O documento atual traz mais de 90 artigos referentes a temas relevantes para as universidades, como autonomia, auxílio estudantil, qualidade e expansão do ensino universitário. Tem méritos e virtudes. Padece, porém, de um vício de origem: enquanto alguns pontos buscam estabelecer padrões de avaliação da produção universitária, outros, contraditoriamente, põem uma pá de cal sobre a meritocracia que deve imperar na educação (em que a instituição das cotas é tão-somente um exemplo).

Um dos mais graves equívocos do modelo do MEC é a inclusão de aspectos ideológicos nas instituições superiores. Entre outras deficiências, encontra-se a transferência das decisões sobre os rumos do ensino e da pesquisa para um conselho constituído por professores, funcionários e líderes comunitários. A mudança beneficia, com especial clareza, os sindicatos e os interesses corporativos. Pode também resultar em investimentos em áreas que não sejam de fato relevantes para o desenvolvimento do país. Ameaça ainda limitar decisões empresariais das instituições particulares.

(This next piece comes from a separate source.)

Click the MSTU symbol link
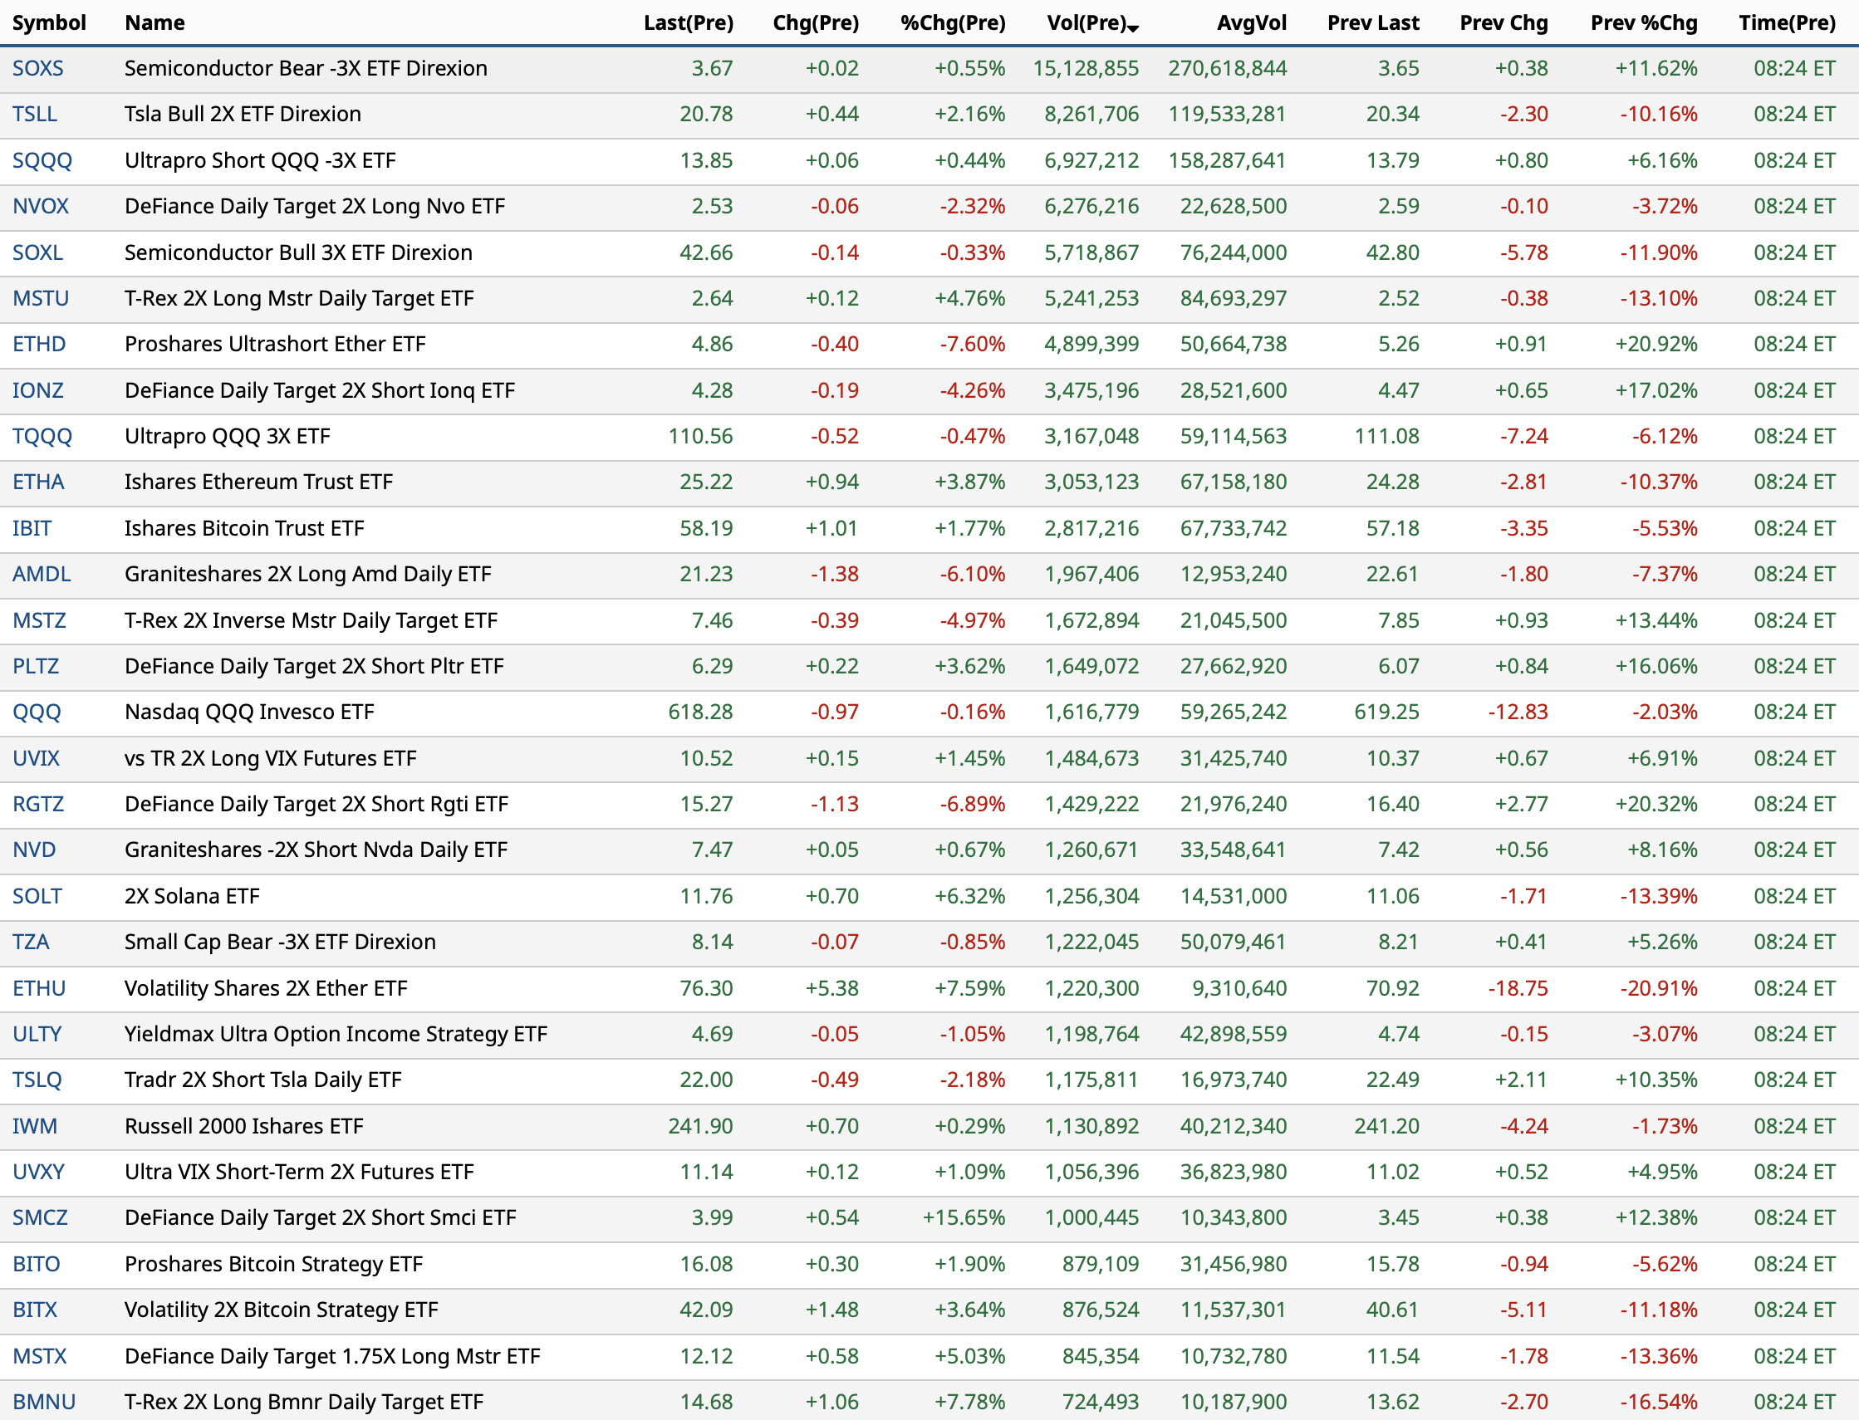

O ministro reafirmou a existência de um ''verdadeiro caos regulatório'' na educação privada brasileiro. O diagnóstico é correto. A definição de um marco regulatório é um desejo dos próprios empresários do ensino, sobretudo porque o próprio governo Lula reduziu formas objetivas de avaliação de resultados - um dos ganhos obtidos na administração de Fernando Henrique. A solução para o ''caos regulatório'', porém, parece enviesada. Há a interferência demasiada na gestão das universidades privadas. Ao mesmo tempo, a proposta de eleição direta (com participação de professores, estudantes e funcionários) para reitores nas universidades públicas significará um tiro no pé: os candidatos podem vir a atrair votos segundo o grau de comprometimento com a defesa de reivindicações de associações, sindicatos de funcionários e diretórios estudantis. Servirá mais aos interesses do ''eleitorado'' e menos às necessidades do país.

Está-se diante, pois, de um modelo ''intervencionista, estatizante e preconceituoso'', conforme analisou o Fórum Nacional da Livre Iniciativa na Educação. Permissivo com as instituições federais e hostil às universidades privadas, o projeto será revisto. Resta saber a intensidade da mudança - um modo de descobrir os efeitos práticos de um saudável e imprescindível debate.